It started with fertility challenges and then when they were pregnant with twins it ended up being a miscarriage which was very disappointing to the couple. Followed by other miscarriages. Chad and Amy Kempel were finally able to have two healthy children.
As happy as they were, they wanted a few more kids. Eventually, Amy was pregnant again and this time with more children than they imagined. 5, at one time. That’s right. Quintuplets.
He adds: “In that moment there when the ultrasound shows up on the screen. Every couple should be happy about that moment. Not have their heads go exactly where our heads went. Which was like, oh no, this isn’t gonna end well.”
Amy shares: “I was just really scared. Then when they said I think there’s another heartbeat I burst into tears. I was just sure that we were having another funeral.”
Despite the odds, Amy carried her 5 babies to 27 weeks. At which point the doctors needed to intervene for medical reasons. The quintuplets were delivered by C-section 3 months early. They spent 73 days in the NICU until they were ready to go home.
The couple had conceived using intrauterine insemination, where sperm are inserted into a woman’s uterus near her eggs.
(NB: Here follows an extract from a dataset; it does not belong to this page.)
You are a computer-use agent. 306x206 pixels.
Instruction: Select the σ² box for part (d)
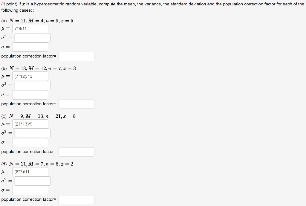(32, 181)
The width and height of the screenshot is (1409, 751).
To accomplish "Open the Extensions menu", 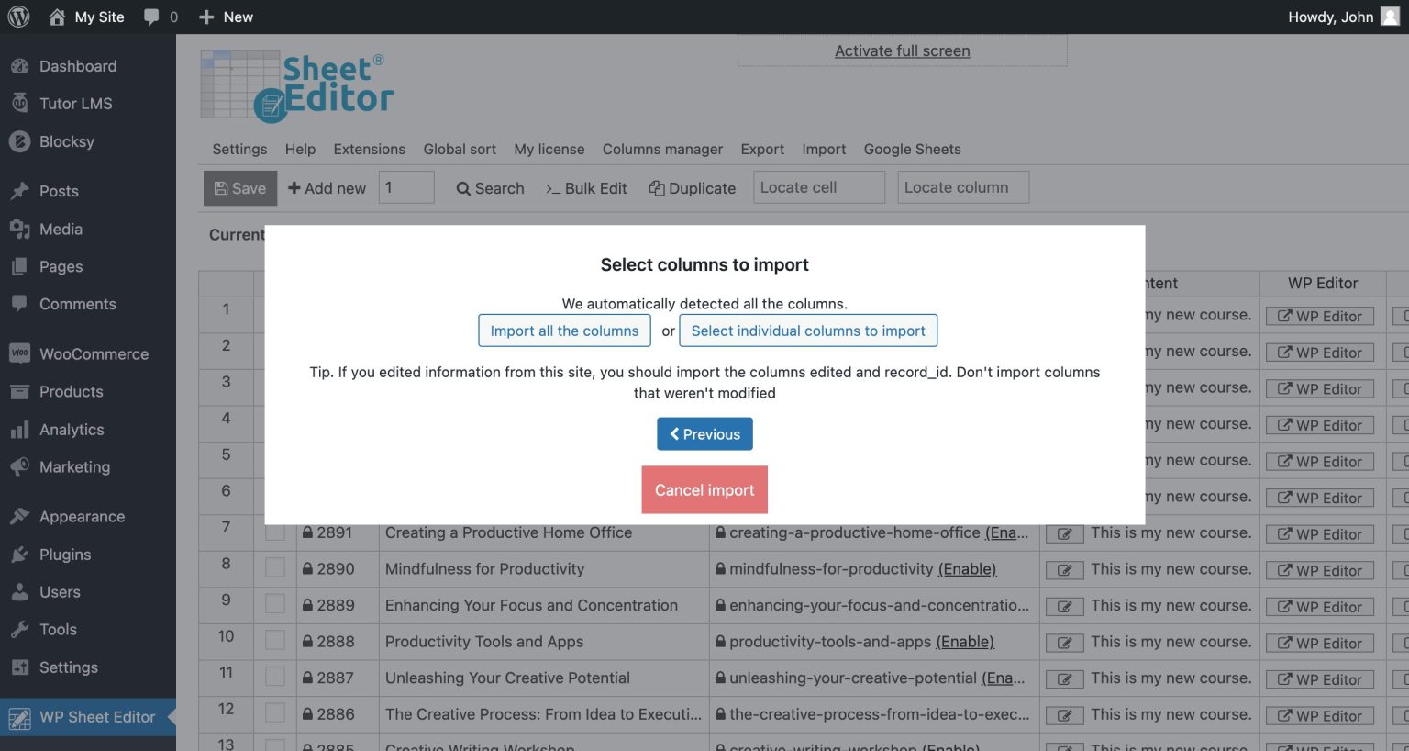I will click(369, 149).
Doctors had warned the process could result in twins or even triplets, but the family didn’t expect to see five heartbeats.
The Kempels found a doctor in Arizona with a history of successfully delivering high-risk multiple babies. But Kaiser declined to let them go out of network, saying its doctors were prepared to handle the birth. Since then, the couple had been praying for the best.
Born boy, girl, boy, girl, boy — Lincoln, Noelle, Grayson, Gabriella and Preston — the quints joined an exclusive club. Just 24 sets of quintuplets were born in the entire United States in 2015.